Cinema Nation | Features | Creative Loafing Charlotte

Film » Features

Cinema Nation

Movies explore America in all its complexity

by

comment

Page 2 of 3

Race Relations Michael Mann's screen version of The Last of the Mohicans (1992) is a movie of many great moments, yet one of my favorite scenes is its most subtle. As British officers try to strong-arm the American settlers into joining their fight against the French, a few of the colonials grow tired of the gabbing and join their Native American friends in a spirited ball game not unlike soccer. It's a touching scene, quietly suggesting a future co-existence that tragically never occurred.

"It is like writing history with lightning" is how President Woodrow Wilson described D.W. Griffith's landmark motion picture The Birth of a Nation (1915). What he failed to mention was that it was also written with the poison pen of racial intolerance. In this film, the members of the Ku Klux Klan are portrayed as heroes, coming forth to defend the post-Civil War South from rampaging blacks (mostly played by white actors in dark blackface). Manipulated by Northern whites (but of course), the blacks pass their time molesting white women and raising hell in the halls of justice, where, in one astonishing scene, they're shown lounging in the congressional seats, picking their toes and tossing gnawed chicken bones at each other! Ninety years later, the movie continues to incite arguments, with many praising the film for its revolutionary technical innovations while others condemn it for its offensive content.

Rural America It used to be that nothing represented the heart and soul of this country more than the common country folk who lived on their humble farms far away from the clamor and commotion of the big city. This vision of idyllic Americana can be seen in one of the most beloved movies of all time, 1939's The Wizard of Oz. Farm girl Dorothy (Judy Garland) endures all sorts of fantastic experiences, yet her mantra turns out to be, "There's no place like home."

For the better part of the past three decades, however, rural America has become a place in which evil springs up like wildflower.
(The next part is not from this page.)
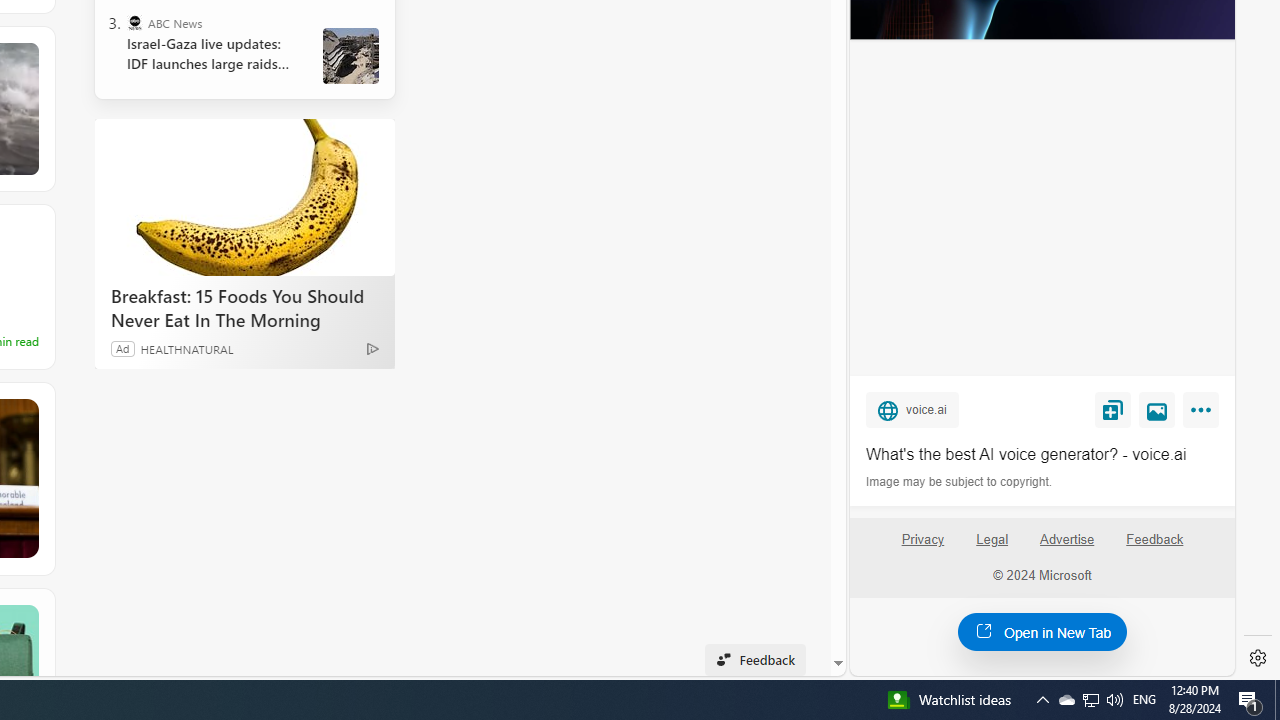  Describe the element at coordinates (921, 547) in the screenshot. I see `'Privacy'` at that location.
Occasional comedies like Doc Hollywood (1991) and Sweet Home Alabama (2002) still depict small-town America as a friendly place full of quirky yet harmless simpletons, yet the common vision is better exemplified by The Texas Chainsaw Massacre (1974), a blood-curdling horror yarn in which in-bred, cannibalistic country folk discover that city folk can be finger-lickin' good. Cut off from modern civilization, these backwater burgs, most so remote that indoor plumbing remains an innovative concept (let alone such new-fangled contraptions as telephones and TV), can be seen in all manner of terror tales, from such 70s cult items as The Hills Have Eyes (1977) to more recent fare like House of 1000 Corpses (2003) and the House of Wax remake (2005).

War How can we Americans best celebrate our freedoms? Well, watching American actors pretending to stick it to the Nazis is always a good starting point. Nothing brings out the patriot as efficiently as an exciting World War II yarn. Who doesn't thrill seeing Steve McQueen attempt to jump that barbed wire fence in The Great Escape (1963), watching Clint Eastwood silently eliminate German sentries in Where Eagles Dare (1968), or even checking out a gang of murderers and thieves blow away the enemy in The Dirty Dozen (1967)? Heck, it's a rush watching even The Three Stooges take on the Nazis in shorts like You Nazty Spy (1940) and Back from the Front (1943).

Only in the movies can it be declared that "War Is Swell"; in reality, nothing could be farther from the truth. Anti-war sentiments have long existed in Hollywood, but it wasn't until the string of Vietnam War flicks in the 70s and 80s that Americans primarily began to use the medium to focus on the insanity and senselessness of conflict. Stanley Kubrick's brilliant Full Metal Jacket (1987) is especially potent, in that it demonstrates how the dehumanization of young American boys starts while the lads are still on US soil, being trained stateside in the fine art of death and destruction.

Politics Younger readers may find this difficult to believe, but there once was a time when the mainstream press was a proud institution, full of people who took their jobs as moral watchdogs seriously and who did their best to insure the bad guys wouldn't get away with their assorted crimes. All the President's Men (1976) depicts the American media during arguably its finest hour, when two of its brash reporters, Washington Post journalists Bob Woodward (Robert Redford) and Carl Bernstein (Dustin Hoffman), stuck to their guns despite testy opposition and eventually blew open the Watergate scandal that toppled a presidency. This expertly mounted film has long been acknowledged as a classic political thriller, but watching it in today's climate, when a timid and ineffectual media is only too willing to serve as the complacent whipping boy for an insidious administration, reveals its newfound value as a time capsule piece as well.